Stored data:

★ ★ ★ ★ ★ ★ ★

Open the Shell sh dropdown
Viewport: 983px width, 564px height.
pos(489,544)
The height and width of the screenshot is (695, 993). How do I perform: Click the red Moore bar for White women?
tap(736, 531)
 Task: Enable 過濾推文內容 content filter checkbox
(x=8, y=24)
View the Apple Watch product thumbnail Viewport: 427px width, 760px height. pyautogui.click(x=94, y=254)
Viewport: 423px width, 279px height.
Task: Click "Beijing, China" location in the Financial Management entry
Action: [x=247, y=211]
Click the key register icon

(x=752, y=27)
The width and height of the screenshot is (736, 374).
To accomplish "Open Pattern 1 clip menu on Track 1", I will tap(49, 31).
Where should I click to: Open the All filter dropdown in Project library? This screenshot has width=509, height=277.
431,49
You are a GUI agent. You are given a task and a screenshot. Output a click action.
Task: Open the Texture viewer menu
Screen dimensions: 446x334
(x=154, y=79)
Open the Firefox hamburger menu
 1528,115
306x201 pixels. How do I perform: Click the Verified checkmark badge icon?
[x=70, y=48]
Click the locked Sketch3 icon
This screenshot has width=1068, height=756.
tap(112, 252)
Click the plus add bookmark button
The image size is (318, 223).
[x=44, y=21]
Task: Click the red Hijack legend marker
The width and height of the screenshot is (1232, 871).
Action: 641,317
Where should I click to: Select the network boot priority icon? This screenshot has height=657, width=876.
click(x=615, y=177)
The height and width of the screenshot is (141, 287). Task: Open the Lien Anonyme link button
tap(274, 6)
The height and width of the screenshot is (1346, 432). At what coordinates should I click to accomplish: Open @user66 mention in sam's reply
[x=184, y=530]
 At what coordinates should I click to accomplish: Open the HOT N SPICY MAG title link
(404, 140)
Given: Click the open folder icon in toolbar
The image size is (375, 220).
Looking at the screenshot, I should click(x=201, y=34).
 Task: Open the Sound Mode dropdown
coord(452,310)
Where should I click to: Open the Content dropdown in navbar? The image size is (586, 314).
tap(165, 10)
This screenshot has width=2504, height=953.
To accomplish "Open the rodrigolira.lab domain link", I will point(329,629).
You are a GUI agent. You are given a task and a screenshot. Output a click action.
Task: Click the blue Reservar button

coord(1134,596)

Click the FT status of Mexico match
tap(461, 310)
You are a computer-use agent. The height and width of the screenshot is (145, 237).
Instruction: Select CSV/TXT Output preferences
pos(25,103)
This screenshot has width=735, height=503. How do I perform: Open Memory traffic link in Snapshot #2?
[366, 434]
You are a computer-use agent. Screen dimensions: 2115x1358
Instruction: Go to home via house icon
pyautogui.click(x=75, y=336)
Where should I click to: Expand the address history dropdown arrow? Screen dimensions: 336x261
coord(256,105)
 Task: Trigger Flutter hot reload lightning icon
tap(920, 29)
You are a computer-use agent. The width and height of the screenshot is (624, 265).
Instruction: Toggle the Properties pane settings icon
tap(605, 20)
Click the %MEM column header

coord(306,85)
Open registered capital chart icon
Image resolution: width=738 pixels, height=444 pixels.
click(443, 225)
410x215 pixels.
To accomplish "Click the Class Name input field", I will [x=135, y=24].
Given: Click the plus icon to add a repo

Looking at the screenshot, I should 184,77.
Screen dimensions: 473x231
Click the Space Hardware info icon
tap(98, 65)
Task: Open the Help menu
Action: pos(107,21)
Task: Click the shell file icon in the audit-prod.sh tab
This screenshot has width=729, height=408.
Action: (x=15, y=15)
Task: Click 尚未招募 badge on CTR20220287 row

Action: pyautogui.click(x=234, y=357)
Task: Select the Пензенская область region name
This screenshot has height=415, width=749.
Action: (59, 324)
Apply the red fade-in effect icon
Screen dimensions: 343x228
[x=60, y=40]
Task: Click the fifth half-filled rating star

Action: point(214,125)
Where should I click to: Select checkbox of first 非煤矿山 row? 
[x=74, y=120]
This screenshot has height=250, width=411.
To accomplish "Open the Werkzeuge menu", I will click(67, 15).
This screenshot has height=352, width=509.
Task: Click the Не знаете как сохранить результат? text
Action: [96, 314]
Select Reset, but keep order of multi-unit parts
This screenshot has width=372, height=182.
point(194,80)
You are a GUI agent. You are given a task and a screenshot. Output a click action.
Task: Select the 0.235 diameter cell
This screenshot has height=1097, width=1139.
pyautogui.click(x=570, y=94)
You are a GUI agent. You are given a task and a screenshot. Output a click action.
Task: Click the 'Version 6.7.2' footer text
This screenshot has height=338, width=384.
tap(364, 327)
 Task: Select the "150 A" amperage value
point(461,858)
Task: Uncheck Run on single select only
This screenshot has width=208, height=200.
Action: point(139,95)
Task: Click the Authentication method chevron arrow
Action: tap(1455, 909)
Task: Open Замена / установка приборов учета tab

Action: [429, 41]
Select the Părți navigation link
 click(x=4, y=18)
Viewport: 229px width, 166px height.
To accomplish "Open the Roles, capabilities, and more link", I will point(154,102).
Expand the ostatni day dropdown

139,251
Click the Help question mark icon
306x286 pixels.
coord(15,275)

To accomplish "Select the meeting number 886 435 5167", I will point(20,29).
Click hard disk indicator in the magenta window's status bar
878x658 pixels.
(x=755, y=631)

★ ★ ★ ★ ★ ★ ★

Stated goal:
Convert the items into a JSON list of strings with one string per line and no blank lines.

Exercise answer:
[
  "Open the Shell sh dropdown",
  "Viewport: 983px width, 564px height.",
  "pos(489,544)",
  "The height and width of the screenshot is (695, 993). How do I perform: Click the red Moore bar for White women?",
  "tap(736, 531)",
  " Task: Enable 過濾推文內容 content filter checkbox",
  "(x=8, y=24)",
  "View the Apple Watch product thumbnail Viewport: 427px width, 760px height. pyautogui.click(x=94, y=254)",
  "Viewport: 423px width, 279px height.",
  "Task: Click \"Beijing, China\" location in the Financial Management entry",
  "Action: [x=247, y=211]",
  "Click the key register icon",
  "(x=752, y=27)",
  "The width and height of the screenshot is (736, 374).",
  "To accomplish \"Open Pattern 1 clip menu on Track 1\", I will tap(49, 31).",
  "Where should I click to: Open the All filter dropdown in Project library? This screenshot has width=509, height=277.",
  "431,49",
  "You are a GUI agent. You are given a task and a screenshot. Output a click action.",
  "Task: Open the Texture viewer menu",
  "Screen dimensions: 446x334",
  "(x=154, y=79)",
  "Open the Firefox hamburger menu",
  " 1528,115",
  "306x201 pixels. How do I perform: Click the Verified checkmark badge icon?",
  "[x=70, y=48]",
  "Click the locked Sketch3 icon",
  "This screenshot has width=1068, height=756.",
  "tap(112, 252)",
  "Click the plus add bookmark button",
  "The image size is (318, 223).",
  "[x=44, y=21]",
  "Task: Click the red Hijack legend marker",
  "The width and height of the screenshot is (1232, 871).",
  "Action: 641,317",
  "Where should I click to: Select the network boot priority icon? This screenshot has height=657, width=876.",
  "click(x=615, y=177)",
  "The height and width of the screenshot is (141, 287). Task: Open the Lien Anonyme link button",
  "tap(274, 6)",
  "The height and width of the screenshot is (1346, 432). At what coordinates should I click to accomplish: Open @user66 mention in sam's reply",
  "[x=184, y=530]",
  " At what coordinates should I click to accomplish: Open the HOT N SPICY MAG title link",
  "(404, 140)",
  "Given: Click the open folder icon in toolbar",
  "The image size is (375, 220).",
  "Looking at the screenshot, I should click(x=201, y=34).",
  " Task: Open the Sound Mode dropdown",
  "coord(452,310)",
  "Where should I click to: Open the Content dropdown in navbar? The image size is (586, 314).",
  "tap(165, 10)",
  "This screenshot has width=2504, height=953.",
  "To accomplish \"Open the rodrigolira.lab domain link\", I will point(329,629).",
  "You are a GUI agent. You are given a task and a screenshot. Output a click action.",
  "Task: Click the blue Reservar button",
  "coord(1134,596)",
  "Click the FT status of Mexico match",
  "tap(461, 310)",
  "You are a computer-use agent. The height and width of the screenshot is (145, 237).",
  "Instruction: Select CSV/TXT Output preferences",
  "pos(25,103)",
  "This screenshot has width=735, height=503. How do I perform: Open Memory traffic link in Snapshot #2?",
  "[366, 434]",
  "You are a computer-use agent. Screen dimensions: 2115x1358",
  "Instruction: Go to home via house icon",
  "pyautogui.click(x=75, y=336)",
  "Where should I click to: Expand the address history dropdown arrow? Screen dimensions: 336x261",
  "coord(256,105)",
  " Task: Trigger Flutter hot reload lightning icon",
  "tap(920, 29)",
  "You are a computer-use agent. The width and height of the screenshot is (624, 265).",
  "Instruction: Toggle the Properties pane settings icon",
  "tap(605, 20)",
  "Click the %MEM column header",
  "coord(306,85)",
  "Open registered capital chart icon",
  "Image resolution: width=738 pixels, height=444 pixels.",
  "click(443, 225)",
  "410x215 pixels.",
  "To accomplish \"Click the Class Name input field\", I will [x=135, y=24].",
  "Given: Click the plus icon to add a repo",
  "Looking at the screenshot, I should 184,77.",
  "Screen dimensions: 473x231",
  "Click the Space Hardware info icon",
  "tap(98, 65)",
  "Task: Open the Help menu",
  "Action: pos(107,21)",
  "Task: Click the shell file icon in the audit-prod.sh tab",
  "This screenshot has width=729, height=408.",
  "Action: (x=15, y=15)",
  "Task: Click 尚未招募 badge on CTR20220287 row",
  "Action: pyautogui.click(x=234, y=357)",
  "Task: Select the Пензенская область region name",
  "This screenshot has height=415, width=749.",
  "Action: (59, 324)",
  "Apply the red fade-in effect icon",
  "Screen dimensions: 343x228",
  "[x=60, y=40]",
  "Task: Click the fifth half-filled rating star",
  "Action: point(214,125)",
  "Where should I click to: Select checkbox of first 非煤矿山 row? ",
  "[x=74, y=120]",
  "This screenshot has height=250, width=411.",
  "To accomplish \"Open the Werkzeuge menu\", I will click(67, 15).",
  "This screenshot has height=352, width=509.",
  "Task: Click the Не знаете как сохранить результат? text",
  "Action: [96, 314]",
  "Select Reset, but keep order of multi-unit parts",
  "This screenshot has width=372, height=182.",
  "point(194,80)",
  "You are a GUI agent. You are given a task and a screenshot. Output a click action.",
  "Task: Select the 0.235 diameter cell",
  "This screenshot has height=1097, width=1139.",
  "pyautogui.click(x=570, y=94)",
  "You are a GUI agent. You are given a task and a screenshot. Output a click action.",
  "Task: Click the 'Version 6.7.2' footer text",
  "This screenshot has height=338, width=384.",
  "tap(364, 327)",
  " Task: Select the \"150 A\" amperage value",
  "point(461,858)",
  "Task: Uncheck Run on single select only",
  "This screenshot has width=208, height=200.",
  "Action: point(139,95)",
  "Task: Click the Authentication method chevron arrow",
  "Action: tap(1455, 909)",
  "Task: Open Замена / установка приборов учета tab",
  "Action: [429, 41]",
  "Select the Părți navigation link",
  " click(x=4, y=18)",
  "Viewport: 229px width, 166px height.",
  "To accomplish \"Open the Roles, capabilities, and more link\", I will point(154,102).",
  "Expand the ostatni day dropdown",
  "139,251",
  "Click the Help question mark icon",
  "306x286 pixels.",
  "coord(15,275)",
  "To accomplish \"Select the meeting number 886 435 5167\", I will point(20,29).",
  "Click hard disk indicator in the magenta window's status bar",
  "878x658 pixels.",
  "(x=755, y=631)"
]